INSTRUCTIONS FOR THE TASK = List every line below containing "agent".

PROVIDED RECORDS =
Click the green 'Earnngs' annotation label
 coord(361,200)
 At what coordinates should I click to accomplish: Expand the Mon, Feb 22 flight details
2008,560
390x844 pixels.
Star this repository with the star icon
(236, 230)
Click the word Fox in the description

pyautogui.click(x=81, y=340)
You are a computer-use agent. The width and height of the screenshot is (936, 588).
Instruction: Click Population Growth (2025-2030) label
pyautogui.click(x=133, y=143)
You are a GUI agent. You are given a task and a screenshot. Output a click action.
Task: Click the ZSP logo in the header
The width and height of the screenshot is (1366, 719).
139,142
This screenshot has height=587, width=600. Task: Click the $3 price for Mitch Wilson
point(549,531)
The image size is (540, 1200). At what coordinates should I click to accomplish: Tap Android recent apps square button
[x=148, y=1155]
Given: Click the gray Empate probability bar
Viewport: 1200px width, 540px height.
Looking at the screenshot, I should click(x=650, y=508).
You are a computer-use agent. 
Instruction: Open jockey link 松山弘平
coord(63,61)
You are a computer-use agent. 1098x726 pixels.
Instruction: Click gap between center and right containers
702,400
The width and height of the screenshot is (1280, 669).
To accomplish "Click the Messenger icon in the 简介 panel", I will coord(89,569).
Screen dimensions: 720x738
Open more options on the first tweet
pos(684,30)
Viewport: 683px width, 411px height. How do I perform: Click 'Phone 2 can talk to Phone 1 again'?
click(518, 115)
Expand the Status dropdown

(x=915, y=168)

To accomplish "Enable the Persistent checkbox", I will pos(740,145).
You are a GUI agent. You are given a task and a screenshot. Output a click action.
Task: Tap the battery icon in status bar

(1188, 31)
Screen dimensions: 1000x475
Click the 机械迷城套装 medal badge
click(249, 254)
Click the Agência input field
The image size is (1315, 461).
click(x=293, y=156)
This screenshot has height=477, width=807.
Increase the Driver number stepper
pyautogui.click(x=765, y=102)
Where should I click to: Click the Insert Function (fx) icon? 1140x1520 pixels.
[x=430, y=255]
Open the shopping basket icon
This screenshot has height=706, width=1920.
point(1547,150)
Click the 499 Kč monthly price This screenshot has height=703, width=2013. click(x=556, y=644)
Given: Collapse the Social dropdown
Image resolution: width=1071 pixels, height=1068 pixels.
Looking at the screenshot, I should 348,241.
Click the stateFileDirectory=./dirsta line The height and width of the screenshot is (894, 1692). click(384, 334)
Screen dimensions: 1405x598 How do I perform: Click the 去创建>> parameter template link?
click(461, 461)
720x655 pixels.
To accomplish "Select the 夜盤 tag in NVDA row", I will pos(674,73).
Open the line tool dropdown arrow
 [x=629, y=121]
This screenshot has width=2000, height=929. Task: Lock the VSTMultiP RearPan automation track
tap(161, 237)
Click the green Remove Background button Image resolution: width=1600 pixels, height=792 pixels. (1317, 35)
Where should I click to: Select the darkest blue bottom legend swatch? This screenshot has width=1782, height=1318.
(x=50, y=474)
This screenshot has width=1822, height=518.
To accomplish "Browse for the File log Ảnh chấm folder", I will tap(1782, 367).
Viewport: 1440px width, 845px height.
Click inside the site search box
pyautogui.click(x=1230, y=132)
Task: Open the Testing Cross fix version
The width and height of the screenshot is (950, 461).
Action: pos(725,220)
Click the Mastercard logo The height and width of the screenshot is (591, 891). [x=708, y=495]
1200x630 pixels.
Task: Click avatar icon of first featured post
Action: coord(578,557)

EXERCISE OUTPUT =
You are a computer-use agent. The width and height of the screenshot is (936, 588).
You are a GUI agent. You are given a task and a screenshot. Output a click action.
You are a computer-use agent. 
You are a computer-use agent. 1098x726 pixels.
You are a GUI agent. You are given a task and a screenshot. Output a click action.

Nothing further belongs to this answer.